1. Naval service: towing prize of war: property in prize: foreign enlistment act, 1870 (33 and 34 Vict. c. 90), § 8. The property in a prize of war may pass to the captors without such prize being taken into a port belonging to the country of the captors, or being coudemned by a prize court. A prize of war (a merchantman), with a prize crew on board, is not a ship of war. A tug towing such a vessel from neutral waters to the waters of her captors, in the ordinary course of her employment, does not complete the capture, and is not employed in the naval service of a belligerent within the meaning of the foreign enlistment act 1870, § 8, sub. 4. The Gauntlet Adm., 25 L. T. R. 69.

2. Bottomry bond: communication with owner: bill of exchange: collateral security: procedure in colonial court.-A British ship, under a charter from London to Callao, put into Melbourne for repairs. The master, who was also part owner, fearing that the shipwrights would, unless their claims were paid, detain the vessel, and that she might thus be unable to fulfill her charter, raised the necessary funds from the ship's assets at Melbourne upon a bottomry bond of the ship and freight. Held, that the bond was not invalidated by the absence of previous communication between the master and the co-owner, and that the case was distinguishable from The Panama, L. Rep. 3 P. C. 199; 32 L. T. R. (N. S.) 73, and from all those in which the general duty of previous communication is laid down. Held, also, although a bottomry transaction cannot be based upon personal security, bills of exchange may be given in addition to the bond. Held, also, that the mortgagee of a ship cannot, for the purposes of such previous communication as is necessary between the party hypothecating the ship and the owner, be deemed an owner; though it may be otherwise if the mortgagee be also the ship's agent and agent for the owner. The Staffordshire, Adm., 25 L. T. R. 137.

AGENCY.

| LISTED ENTRIES |
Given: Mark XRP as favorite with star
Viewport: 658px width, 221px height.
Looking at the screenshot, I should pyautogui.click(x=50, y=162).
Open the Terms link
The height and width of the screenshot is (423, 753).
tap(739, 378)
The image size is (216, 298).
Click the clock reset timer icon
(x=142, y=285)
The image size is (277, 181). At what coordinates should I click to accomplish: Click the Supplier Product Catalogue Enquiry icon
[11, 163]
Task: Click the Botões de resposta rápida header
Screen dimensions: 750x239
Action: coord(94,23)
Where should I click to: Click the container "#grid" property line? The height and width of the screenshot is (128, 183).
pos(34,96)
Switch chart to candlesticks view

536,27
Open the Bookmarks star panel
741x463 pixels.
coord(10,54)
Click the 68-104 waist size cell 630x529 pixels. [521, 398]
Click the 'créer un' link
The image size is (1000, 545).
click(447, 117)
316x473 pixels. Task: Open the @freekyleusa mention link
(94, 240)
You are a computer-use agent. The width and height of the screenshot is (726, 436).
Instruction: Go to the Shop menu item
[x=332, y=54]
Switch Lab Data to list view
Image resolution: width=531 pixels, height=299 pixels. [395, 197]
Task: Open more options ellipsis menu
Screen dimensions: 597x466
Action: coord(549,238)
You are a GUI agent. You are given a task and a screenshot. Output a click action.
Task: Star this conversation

| TO DO |
A) Summarize the legal digest in two sentences.
B) Lay out the records from the line with "You are a computer-use" through the end of the records as a JSON list of strings, one string per line, leaving out blank lines.

| THE RESULTS |
A) The property in a prize of war can pass to its captors without the prize being taken into their port or condemned by a prize court, and a tug towing a prize from neutral waters to the captors' waters in the ordinary course of its work is not in a belligerent's naval service under the foreign enlistment act. A bottomry bond that a master who was also part owner raised at Melbourne for repairs was held valid without previous communication with the co-owner, bills of exchange may be given in addition to such a bond, and a mortgagee is not deemed an owner for the purposes of that communication.

B)
[
  "You are a computer-use agent. The width and height of the screenshot is (726, 436).",
  "Instruction: Go to the Shop menu item",
  "[x=332, y=54]",
  "Switch Lab Data to list view",
  "Image resolution: width=531 pixels, height=299 pixels. [395, 197]",
  "Task: Open more options ellipsis menu",
  "Screen dimensions: 597x466",
  "Action: coord(549,238)",
  "You are a GUI agent. You are given a task and a screenshot. Output a click action.",
  "Task: Star this conversation"
]